◆ Stored data:
Content starts

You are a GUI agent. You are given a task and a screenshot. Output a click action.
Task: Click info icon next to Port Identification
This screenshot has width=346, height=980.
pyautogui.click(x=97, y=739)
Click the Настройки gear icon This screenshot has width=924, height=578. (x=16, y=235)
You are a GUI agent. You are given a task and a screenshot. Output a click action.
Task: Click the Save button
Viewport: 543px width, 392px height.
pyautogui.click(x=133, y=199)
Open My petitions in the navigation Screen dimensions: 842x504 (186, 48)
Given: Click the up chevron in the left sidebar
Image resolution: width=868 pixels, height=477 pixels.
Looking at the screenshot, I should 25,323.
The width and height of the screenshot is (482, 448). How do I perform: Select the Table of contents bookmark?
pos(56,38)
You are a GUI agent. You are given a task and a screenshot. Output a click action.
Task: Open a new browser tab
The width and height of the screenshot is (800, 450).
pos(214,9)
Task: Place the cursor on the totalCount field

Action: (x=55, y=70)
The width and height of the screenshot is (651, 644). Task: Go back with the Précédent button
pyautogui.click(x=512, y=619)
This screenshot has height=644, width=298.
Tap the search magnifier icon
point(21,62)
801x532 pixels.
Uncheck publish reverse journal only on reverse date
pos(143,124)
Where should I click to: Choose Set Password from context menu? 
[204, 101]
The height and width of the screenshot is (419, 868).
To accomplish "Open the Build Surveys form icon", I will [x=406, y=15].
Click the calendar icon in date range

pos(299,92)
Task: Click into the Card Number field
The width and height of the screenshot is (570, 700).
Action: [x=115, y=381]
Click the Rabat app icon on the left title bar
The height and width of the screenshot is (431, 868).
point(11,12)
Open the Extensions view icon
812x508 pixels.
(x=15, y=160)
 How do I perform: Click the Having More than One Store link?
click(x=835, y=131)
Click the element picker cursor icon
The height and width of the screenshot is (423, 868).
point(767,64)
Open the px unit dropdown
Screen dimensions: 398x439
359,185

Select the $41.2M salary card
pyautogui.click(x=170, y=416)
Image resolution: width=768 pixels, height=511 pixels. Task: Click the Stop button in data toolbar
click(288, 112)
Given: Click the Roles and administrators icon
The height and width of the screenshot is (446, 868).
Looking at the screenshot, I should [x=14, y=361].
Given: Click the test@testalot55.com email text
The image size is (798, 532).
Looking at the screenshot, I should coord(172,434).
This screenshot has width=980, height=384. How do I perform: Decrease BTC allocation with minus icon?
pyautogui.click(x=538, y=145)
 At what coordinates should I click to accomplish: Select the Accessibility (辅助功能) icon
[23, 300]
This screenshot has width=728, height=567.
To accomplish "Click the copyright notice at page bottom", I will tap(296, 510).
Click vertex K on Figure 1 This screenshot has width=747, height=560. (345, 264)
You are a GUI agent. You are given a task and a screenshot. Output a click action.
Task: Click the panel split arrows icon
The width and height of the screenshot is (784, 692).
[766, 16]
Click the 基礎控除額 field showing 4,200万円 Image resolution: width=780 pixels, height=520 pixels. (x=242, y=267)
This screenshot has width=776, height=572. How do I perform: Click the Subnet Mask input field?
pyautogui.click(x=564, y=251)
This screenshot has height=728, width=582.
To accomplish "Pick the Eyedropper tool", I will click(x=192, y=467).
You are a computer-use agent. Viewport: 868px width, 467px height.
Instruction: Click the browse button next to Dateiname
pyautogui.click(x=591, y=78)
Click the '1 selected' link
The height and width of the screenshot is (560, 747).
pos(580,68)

Content ends

◆ What you will do: Look through the entries. Copy out each line with "left" in it.

◆ Answer area:
Given: Click the up chevron in the left sidebar
Click the Rabat app icon on the left title bar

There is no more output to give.